1. ## Initial Value Problems

1. y(dy/dx) = (y^3 - 1) (x/y) e^(ax^2) ; y(0) = -1
a > 0 is fixed constant

I solved to split up the x and y components and got:
(y^2)/(y^3 -1) dy = (xe^ax^2) dx
n(y) = m(x) (using equation above i made this one)
m(x) - n(x) = 0

then dm/dx - dn/dy = C where C=constant
soo...
3Ln(y^3 -1) - (e^(ax^2))(1- 1/4a^2) = C

.... solve for y....

y = cube rt (e^(1/3)((e^(ax^2))(x-1/4a^2)+C)

sorry for all the "( )" i know it makes it hard to read.

then when i plugged in y(0) = -1 i couldnt get it to work because i ended with...

-1 = e^-(1/12a^2) + C

and the e function cant be negative right? help!

2. $\displaystyle \frac{y^2}{y^3-1} ~dy = xe^{ax^2}~dx$

At this point could you not try to integrate both sides, left hand side by substitution and right hand side by parts?

3. i am not quite sure how to do it without differentiating...

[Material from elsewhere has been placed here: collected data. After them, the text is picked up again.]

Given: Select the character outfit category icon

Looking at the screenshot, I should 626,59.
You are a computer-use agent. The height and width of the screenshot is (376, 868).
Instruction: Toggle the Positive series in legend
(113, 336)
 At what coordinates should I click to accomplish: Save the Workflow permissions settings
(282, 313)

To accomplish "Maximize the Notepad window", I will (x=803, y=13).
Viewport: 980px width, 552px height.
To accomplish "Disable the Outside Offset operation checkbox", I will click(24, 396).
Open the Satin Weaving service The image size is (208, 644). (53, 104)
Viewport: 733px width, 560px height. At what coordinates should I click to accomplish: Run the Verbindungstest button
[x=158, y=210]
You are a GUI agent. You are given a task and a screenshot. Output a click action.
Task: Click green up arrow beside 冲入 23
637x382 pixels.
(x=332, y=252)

4. We need to consider the following

$\displaystyle \int \frac{y^2}{y^3-1} ~dy = \int xe^{ax^2}~dx$

To solve this we need to do the opposite to differeniating.

Do you know of this $\displaystyle = \int x^{n}~dx= \frac{x^{n+1}}{n+1}+c$ ?

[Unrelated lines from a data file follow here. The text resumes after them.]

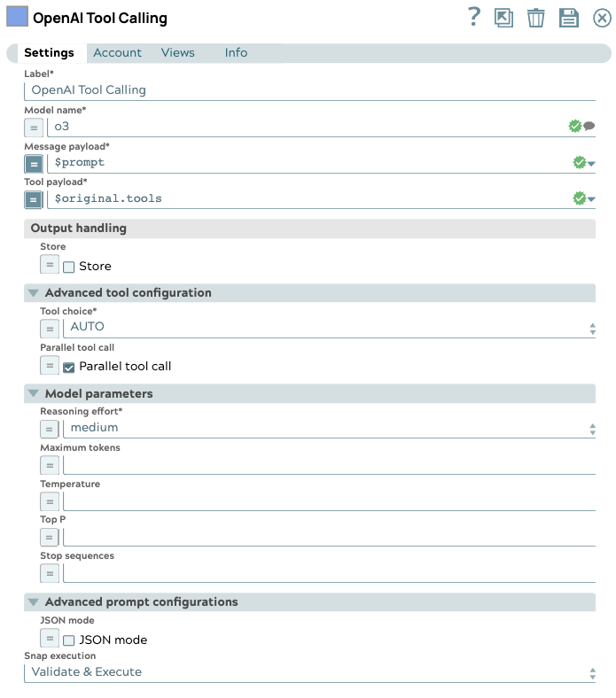
Task: Open the Snap execution dropdown
Action: click(x=309, y=672)
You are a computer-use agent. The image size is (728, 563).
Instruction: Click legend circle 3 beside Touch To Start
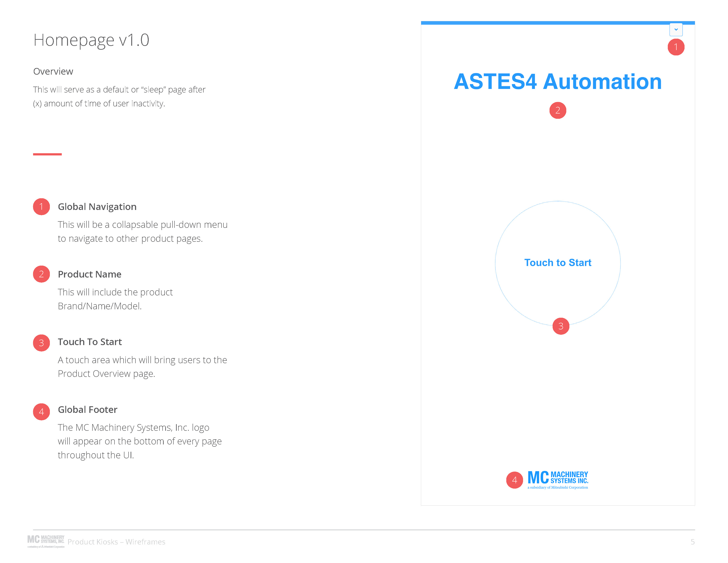click(x=41, y=343)
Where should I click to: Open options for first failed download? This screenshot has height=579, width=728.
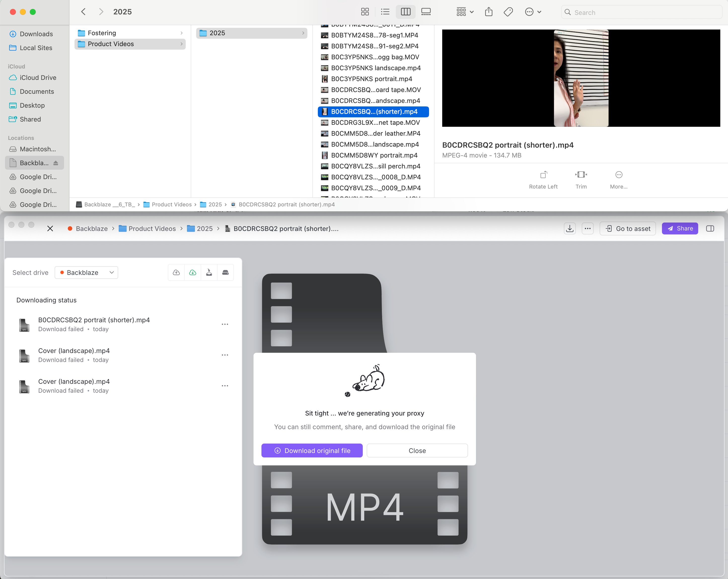(225, 324)
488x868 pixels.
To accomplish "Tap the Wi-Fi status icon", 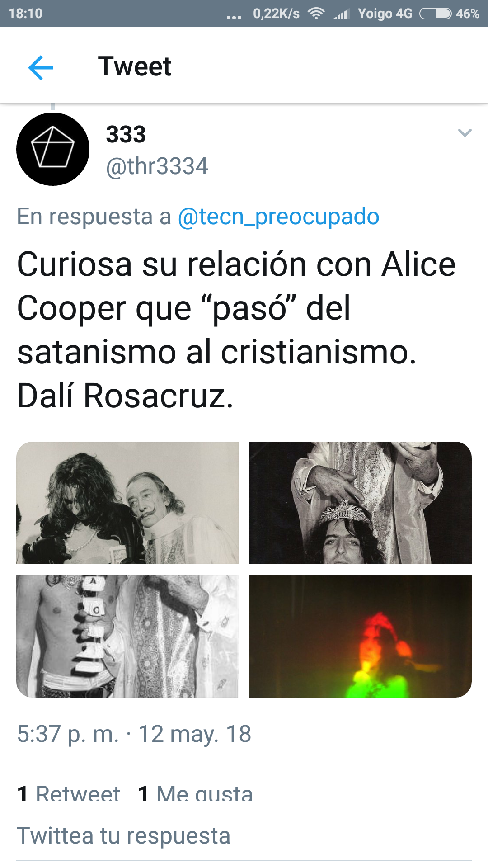I will click(x=316, y=14).
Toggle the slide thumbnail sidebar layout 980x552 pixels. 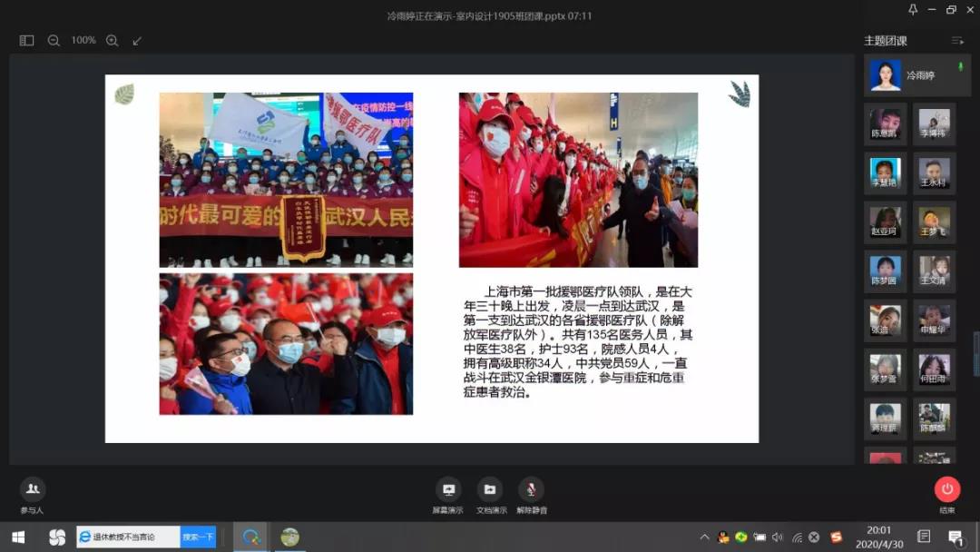point(26,41)
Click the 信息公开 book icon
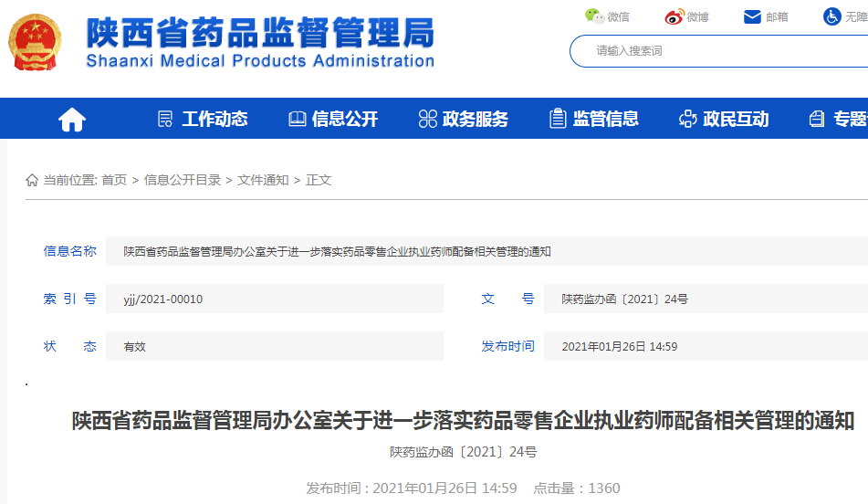 point(297,119)
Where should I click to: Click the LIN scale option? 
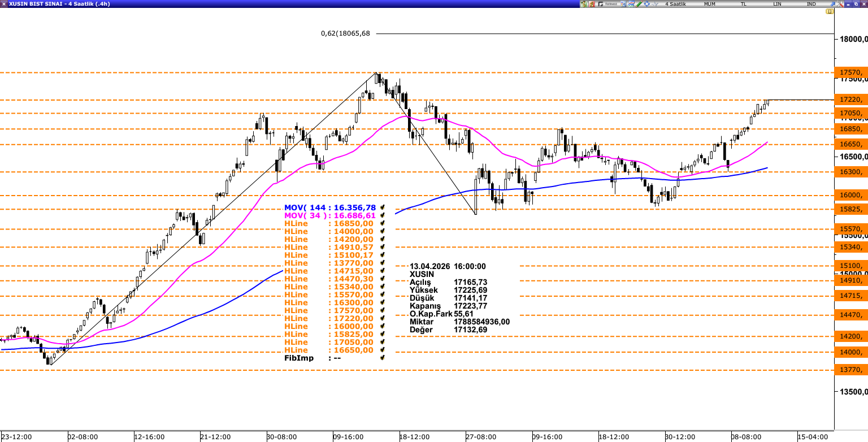tap(777, 4)
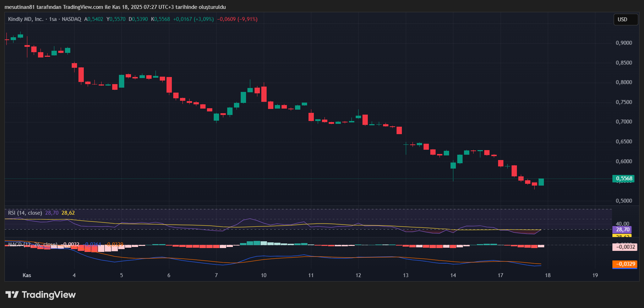Click the 14 date marker on time axis
Image resolution: width=644 pixels, height=308 pixels.
click(x=453, y=275)
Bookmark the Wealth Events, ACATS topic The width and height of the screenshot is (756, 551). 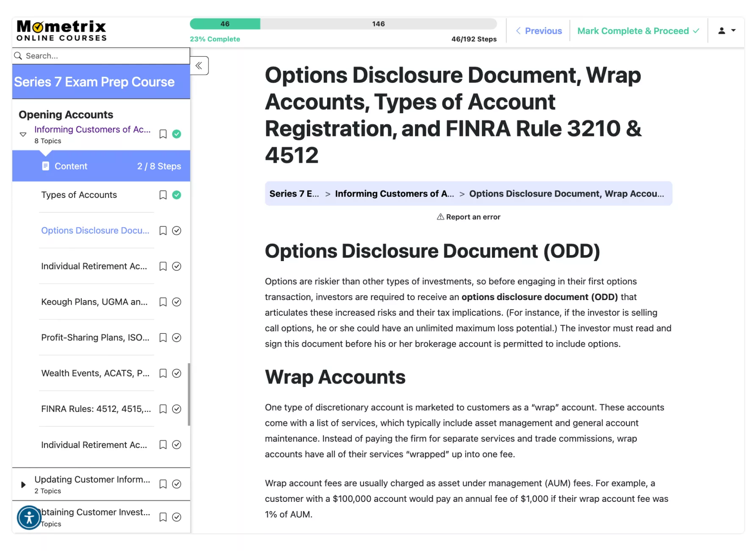163,373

This is a simple idea on how to solve such an equation, but in your case it's not quite this simple. Have you heard of integration by parts or by substitution?

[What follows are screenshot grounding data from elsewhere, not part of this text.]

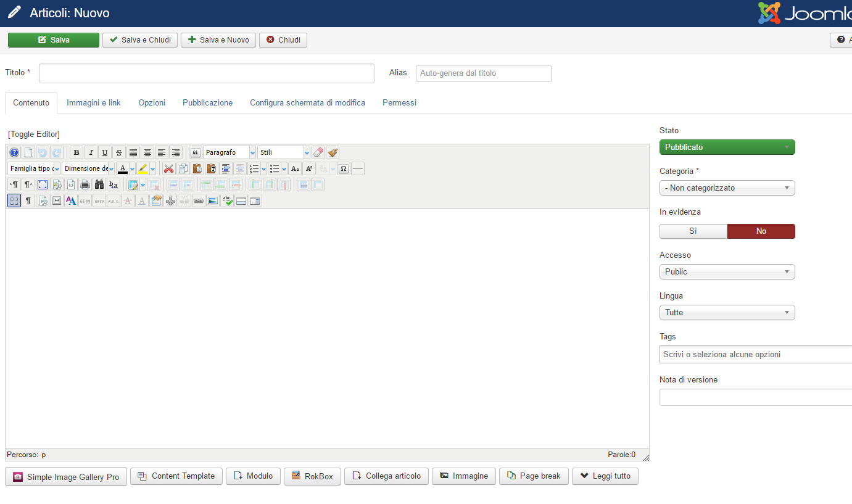The width and height of the screenshot is (852, 504).
Task: Open find and replace with the binoculars icon
Action: pos(99,184)
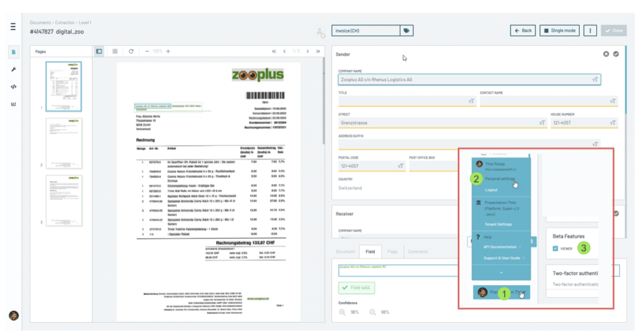
Task: Zoom in on the document with plus
Action: click(168, 51)
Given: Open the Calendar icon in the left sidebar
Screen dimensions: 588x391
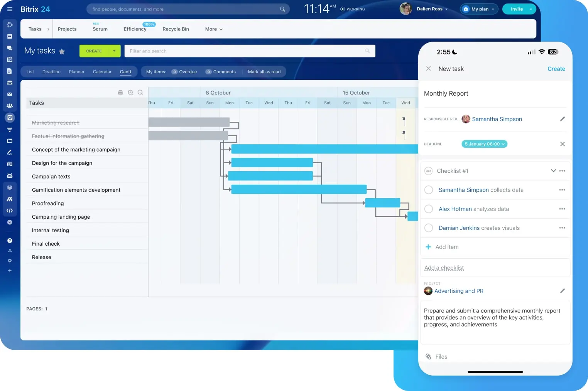Looking at the screenshot, I should point(10,59).
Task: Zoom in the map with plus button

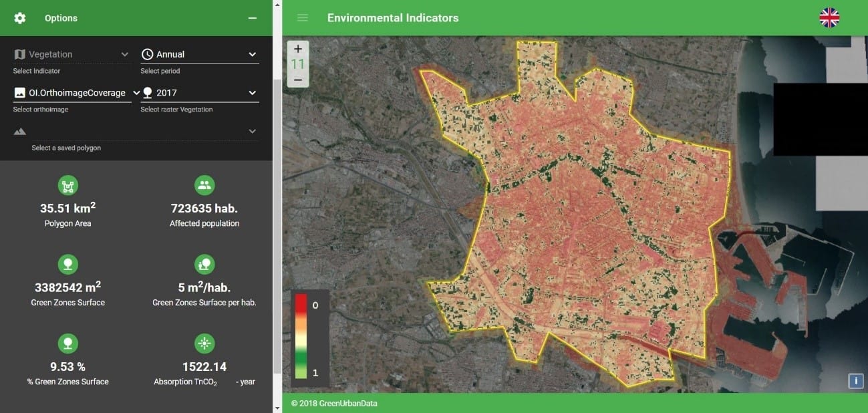Action: pos(298,49)
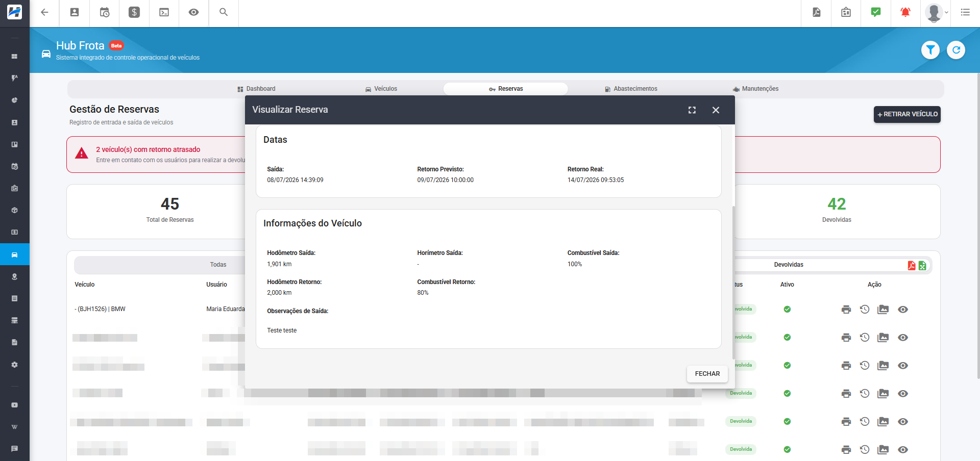Switch to the Abastecimentos tab
The image size is (980, 461).
(631, 89)
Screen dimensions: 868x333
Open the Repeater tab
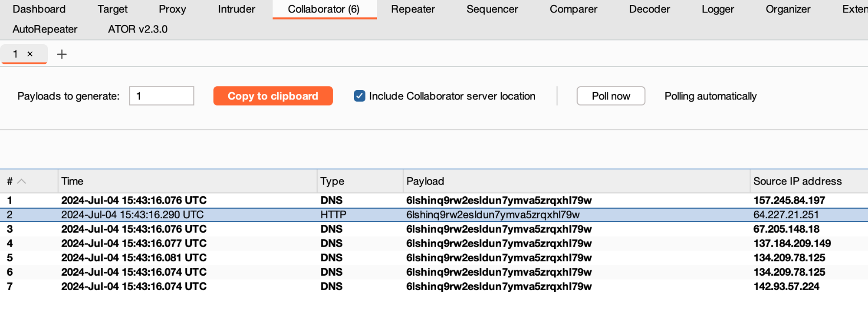pyautogui.click(x=412, y=9)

5. that is what i did. but i was just verifying that the rest was good as well. that i set everything up right. its just hard to tell lol. i used substitution on the 'y' side and by parts on the 'x' side. but i got -1 = e to a power, and the e exponential can never be negative, right?

6. You can have e such that $\displaystyle e^{-a} = \frac{1}{e^{a}}$